Did you find your own experiences emotionally or mentally challenging to approach in a creative environment?
Jim: “I think the whole process has been really cathartic for us. When we started it, the band was in a tough spot, with both our health and our mental health, which was starting to suffer from the uncertainty that surrounded the future of the band. Writing this record and spending all that time together, as the five of us again, really rekindled that brotherhood and that bond between us. Re-establishing that intimacy together was really healing, as I felt we were definitely starting to like drift apart because of the distance between us. Writing this record reconfirmed that we are five best friends, and it let us pour out a lot of the stuff that felt like it was just sitting there simmering away. There's some really poignant, honest, and vulnerable stuff on the record. There's a line in the song Unseen that asks, ‘Am I lucky to be alive?’ That's not a place that I think the band would have gone to before. It doesn’t have the positive, uplifting thing that is The Ghost Inside. There's a dark honesty to that which we've never delved into before. But it was important, I think, for us to heal, and to be able to close this chapter of our lives in the way that the record is done. This stuff is over. We let it all out. And we can move on now.”
Jonathan, when Kerrang! spoke to you at last year’s Los Angeles comeback show at The Shrine, you spoke at length about finding new meaning and strength in lyrics you had penned some years earlier – almost as if you had written words that you would yourself need in later life. To what extent do you think the lyrics you’ve written on this record are the words you yourself needed to hear right now?
Jonathan: “I don't know if ‘closure’ is the right word, but I think a lot of this is about being able to set things right.

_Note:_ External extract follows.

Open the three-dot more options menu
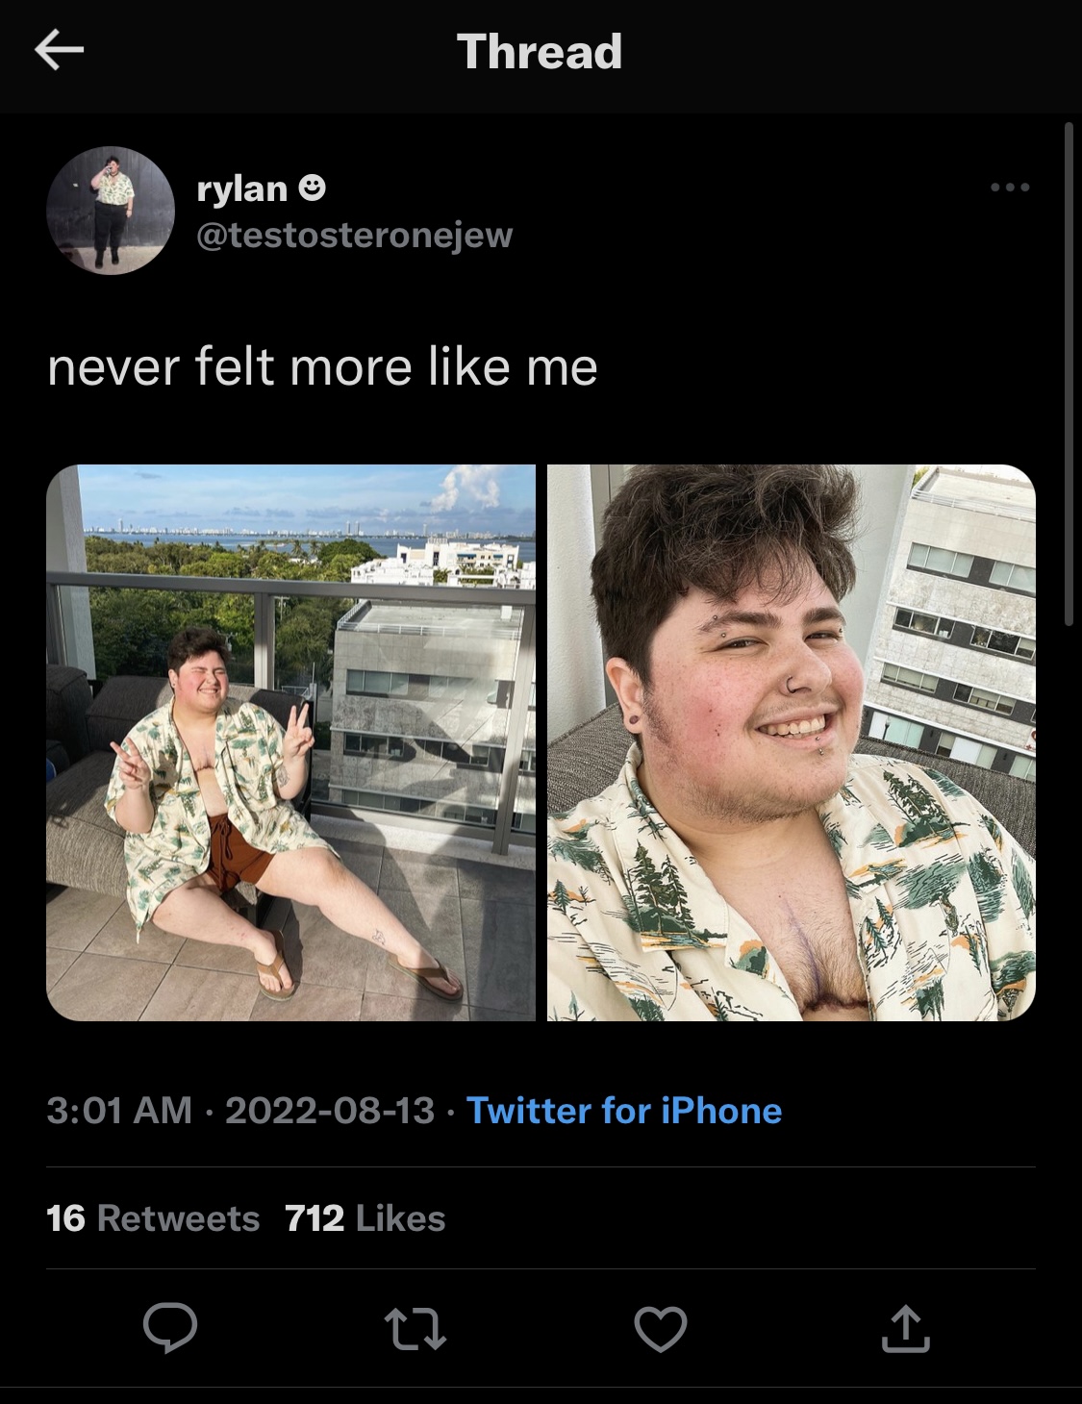 coord(1011,187)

In the past, there were lyrics and songs that we wrote because we believed in them, but we didn't have to live them. We didn't have to live some of these experiences; how rough could we have it if we're ‘rock stars’ travelling the world, having a good time with our best friends? How much adversity and how much struggle could we have really gone through, you know? We wrote songs from this place of, like, a pedestal, and this new album and lyrics were written from a place of, ‘Okay, I've been on the top, and I've been at the bottom. I know what they both feel like, and I need to write this for me and for the people who feel the same way as me.’ It's opened my eyes up to a lot and really put a lot of things into perspective. I don't think we have that kind of clarity in the past.”

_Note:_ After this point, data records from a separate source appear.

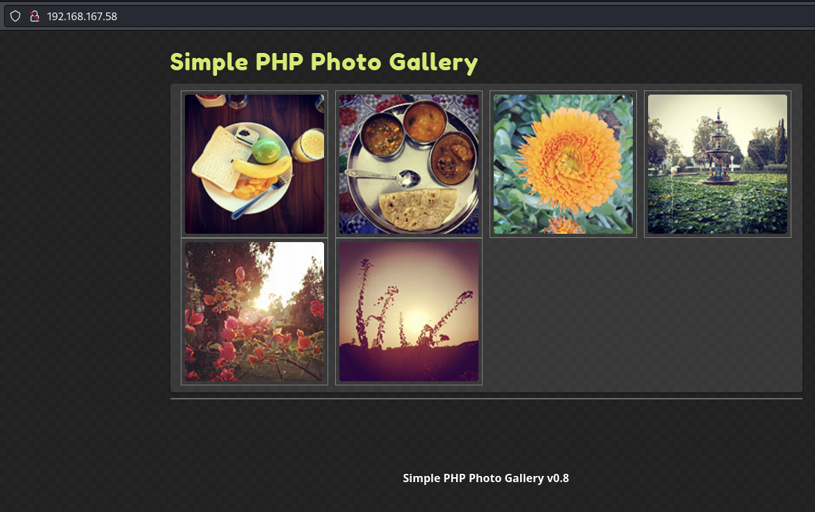Click the Simple PHP Photo Gallery heading

(324, 62)
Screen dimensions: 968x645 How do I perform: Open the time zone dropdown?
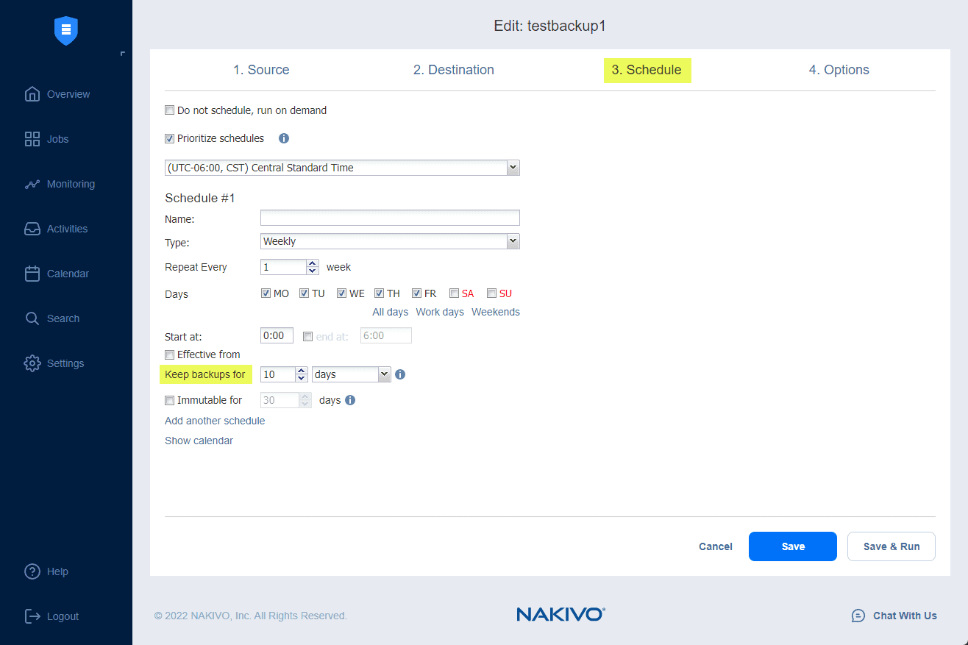(x=513, y=168)
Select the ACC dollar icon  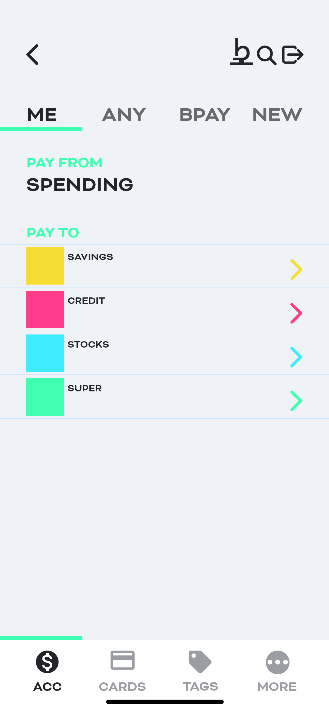click(47, 662)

What can we read into the meaning behind the decision to self-title the album?
Jim: “When you listen to our back catalogue, you hear us take this winding path to end up where we are. We feel like this is where we were trying to get to all along, and that this is who we are – both in terms of the music, but also who we are as people. This record is the five of us. When you listen to this record, you are experiencing these five people, our lives, our struggles, our triumphs and our brotherhood. All of that is in there, this is who we are, and trying to put some other title on this record felt very contrived. How do you come up with one line that sums up all of the things that combined into this record existing? The idea of having the record be self-titled came up pretty early on and it seemed perfect.”